Его тогда как прорвало — говорил и говорил. Наташа просто сидела рядом, слушала, кивала, а потом налила брату стакан водки и отправила спать. Непьющий Максим стакан послушно оприходовал и проспал часов двадцать, но на следующий день встал почти таким же, как прежде, до армии. Будто треснула каменная маска и стало видно, что человек под ней — живой.

Брат с сестрой сильно сблизились после той ночи. Потом еще было много всякого… Сначала мама пришла домой и, краснея как девочка, объявила, что ее сослуживец, пожилой одинокий вдовец, сделал ей предложение. Даже чудно было, что мама (мама, в ее-то возрасте!) может выйти замуж.
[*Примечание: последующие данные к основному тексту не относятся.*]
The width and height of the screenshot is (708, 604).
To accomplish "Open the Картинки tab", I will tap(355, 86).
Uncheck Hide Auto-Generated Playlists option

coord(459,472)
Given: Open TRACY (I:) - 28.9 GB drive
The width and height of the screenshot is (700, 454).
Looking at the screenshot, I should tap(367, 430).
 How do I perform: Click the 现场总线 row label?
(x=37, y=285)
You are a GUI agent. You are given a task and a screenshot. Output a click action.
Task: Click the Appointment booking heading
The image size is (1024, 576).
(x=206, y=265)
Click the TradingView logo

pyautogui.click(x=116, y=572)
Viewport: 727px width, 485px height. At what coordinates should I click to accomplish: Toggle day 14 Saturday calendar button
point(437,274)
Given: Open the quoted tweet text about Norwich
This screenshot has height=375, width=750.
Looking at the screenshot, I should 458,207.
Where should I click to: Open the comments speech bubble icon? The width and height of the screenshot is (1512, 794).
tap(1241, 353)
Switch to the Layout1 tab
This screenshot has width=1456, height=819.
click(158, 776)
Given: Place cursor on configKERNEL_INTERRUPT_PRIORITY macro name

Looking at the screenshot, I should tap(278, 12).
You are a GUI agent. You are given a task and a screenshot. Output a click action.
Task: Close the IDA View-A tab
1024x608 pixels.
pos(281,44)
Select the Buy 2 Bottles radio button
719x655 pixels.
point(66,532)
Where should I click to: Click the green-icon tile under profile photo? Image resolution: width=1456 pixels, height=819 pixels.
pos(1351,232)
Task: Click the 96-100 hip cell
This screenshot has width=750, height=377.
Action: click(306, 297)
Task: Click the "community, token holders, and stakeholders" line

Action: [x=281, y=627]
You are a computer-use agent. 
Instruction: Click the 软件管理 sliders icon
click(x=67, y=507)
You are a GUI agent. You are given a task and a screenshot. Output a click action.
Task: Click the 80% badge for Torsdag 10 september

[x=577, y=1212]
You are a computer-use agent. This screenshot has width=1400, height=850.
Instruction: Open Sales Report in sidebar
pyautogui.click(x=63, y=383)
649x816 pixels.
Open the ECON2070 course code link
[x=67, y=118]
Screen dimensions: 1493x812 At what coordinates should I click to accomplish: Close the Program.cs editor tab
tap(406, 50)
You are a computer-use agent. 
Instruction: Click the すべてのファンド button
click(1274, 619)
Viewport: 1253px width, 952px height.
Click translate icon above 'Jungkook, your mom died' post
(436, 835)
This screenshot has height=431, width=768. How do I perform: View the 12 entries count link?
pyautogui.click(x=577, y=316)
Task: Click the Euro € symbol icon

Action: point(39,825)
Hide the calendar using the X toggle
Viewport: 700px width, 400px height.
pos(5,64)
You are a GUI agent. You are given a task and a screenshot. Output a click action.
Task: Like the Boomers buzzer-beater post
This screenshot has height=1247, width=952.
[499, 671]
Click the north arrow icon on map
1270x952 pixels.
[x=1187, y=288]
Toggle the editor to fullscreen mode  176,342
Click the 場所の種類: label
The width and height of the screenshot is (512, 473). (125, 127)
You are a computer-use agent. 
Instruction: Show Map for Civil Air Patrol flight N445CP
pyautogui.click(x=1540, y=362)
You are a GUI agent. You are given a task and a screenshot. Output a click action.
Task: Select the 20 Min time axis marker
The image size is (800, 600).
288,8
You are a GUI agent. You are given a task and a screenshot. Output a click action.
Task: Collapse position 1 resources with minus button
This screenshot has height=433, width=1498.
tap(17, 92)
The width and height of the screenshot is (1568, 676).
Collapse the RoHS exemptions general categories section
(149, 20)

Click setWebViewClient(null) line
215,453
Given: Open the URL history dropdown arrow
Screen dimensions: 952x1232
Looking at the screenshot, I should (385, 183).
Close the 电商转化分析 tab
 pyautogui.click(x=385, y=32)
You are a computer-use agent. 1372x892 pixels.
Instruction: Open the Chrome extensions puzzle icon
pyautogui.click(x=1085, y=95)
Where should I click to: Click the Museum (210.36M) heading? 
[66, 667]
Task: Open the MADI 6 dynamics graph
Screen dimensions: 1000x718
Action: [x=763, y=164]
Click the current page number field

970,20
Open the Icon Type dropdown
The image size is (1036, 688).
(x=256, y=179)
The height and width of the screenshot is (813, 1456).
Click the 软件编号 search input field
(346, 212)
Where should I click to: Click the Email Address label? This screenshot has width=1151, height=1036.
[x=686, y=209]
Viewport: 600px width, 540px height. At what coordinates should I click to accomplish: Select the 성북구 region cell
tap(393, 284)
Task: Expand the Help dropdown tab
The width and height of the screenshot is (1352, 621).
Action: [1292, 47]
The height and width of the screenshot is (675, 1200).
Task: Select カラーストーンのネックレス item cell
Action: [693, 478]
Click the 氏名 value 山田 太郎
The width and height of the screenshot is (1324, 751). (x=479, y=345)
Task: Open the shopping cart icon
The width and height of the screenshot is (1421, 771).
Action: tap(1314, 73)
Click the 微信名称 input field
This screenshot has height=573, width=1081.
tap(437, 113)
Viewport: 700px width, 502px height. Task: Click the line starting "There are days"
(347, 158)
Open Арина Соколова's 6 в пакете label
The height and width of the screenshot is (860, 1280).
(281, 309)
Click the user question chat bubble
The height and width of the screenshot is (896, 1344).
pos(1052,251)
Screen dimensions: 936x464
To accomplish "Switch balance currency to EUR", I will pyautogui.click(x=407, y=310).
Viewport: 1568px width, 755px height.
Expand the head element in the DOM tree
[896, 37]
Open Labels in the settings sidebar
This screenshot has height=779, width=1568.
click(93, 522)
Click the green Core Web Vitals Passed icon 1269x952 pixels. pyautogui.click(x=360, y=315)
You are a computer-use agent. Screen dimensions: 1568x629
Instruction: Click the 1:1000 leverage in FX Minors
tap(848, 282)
Однако так и произошло. Не было, конечно, шумной свадьбы, белой фаты и криков «Горько!», «молодые» просто зарегистрировались в районном ЗАГСе и уехали на месяц в Крым. А еще через полгода и вовсе переехали в славный город Санкт-Петербург, который тогда еще именовался Ленинградом.

В последний вечер перед отъездом мама пришла домой грустная. Она долго перекладывала какие-то вещи, излишне подробно рассказывала, где лежат запасы соли и крупы, объясняла Наташе, как заполнять квитанции на квартплату… Потом села у стола — и вдруг заплакала.

— Мамочка, ты что? — удивилась Наташа. — Ты ведь счастлива! И Иван Сергеича ты любишь.

— Люблю, — всхлипнула мама, — а как мне вас оставить?

— Да не переживай ты, мы ведь взрослые уже! Будешь к нам в гости приезжать, а мы — к тебе…

Мама постепенно успокоилась и снова начала говорить о том, что, убирая зимнюю одежду на лето, ее надо непременно перекладывать нафталиновыми шариками, что старое пальто с лисьим воротником еще можно переделать и носить, что Максиму надо непременно купить новые ботинки… Потом, вздыхая, достала из шкафа заветную шкатулку с украшениями.

— Бусы янтарные я, пожалуй, с собой возьму, а вот серьги с аметистами — тебе! Носи, они же тебе всегда нравились.

— Спасибо, мамочка, но не нужно… — слабо протестовала Наташа. Она вообще-то была равнодушна к украшениям.

— Нужно, нужно! Кольцо вот тоже возьми, оно мне мало. А вот это, — она протянула Наташе тяжелое, старинное золотое кольцо с синим камнем, — это еще Конкордия Илларионовна подарила, когда мне твой отец предложение сделал. Я и не носила его совсем… Ты его Максиму отдай, когда женится. Бабушка просила — пусть обязательно подарит своей невесте.

Наташа взвесила украшение на ладони, удивилась, какое оно тяжелое, полюбовалась игрой света в глубокой синеве… И припрятала в дальний угол комода — от греха подальше. Честно говоря, она давным-давно забыла о нем, а вот сейчас, в эту долгую бессонную ночь, вспомнила почему-то.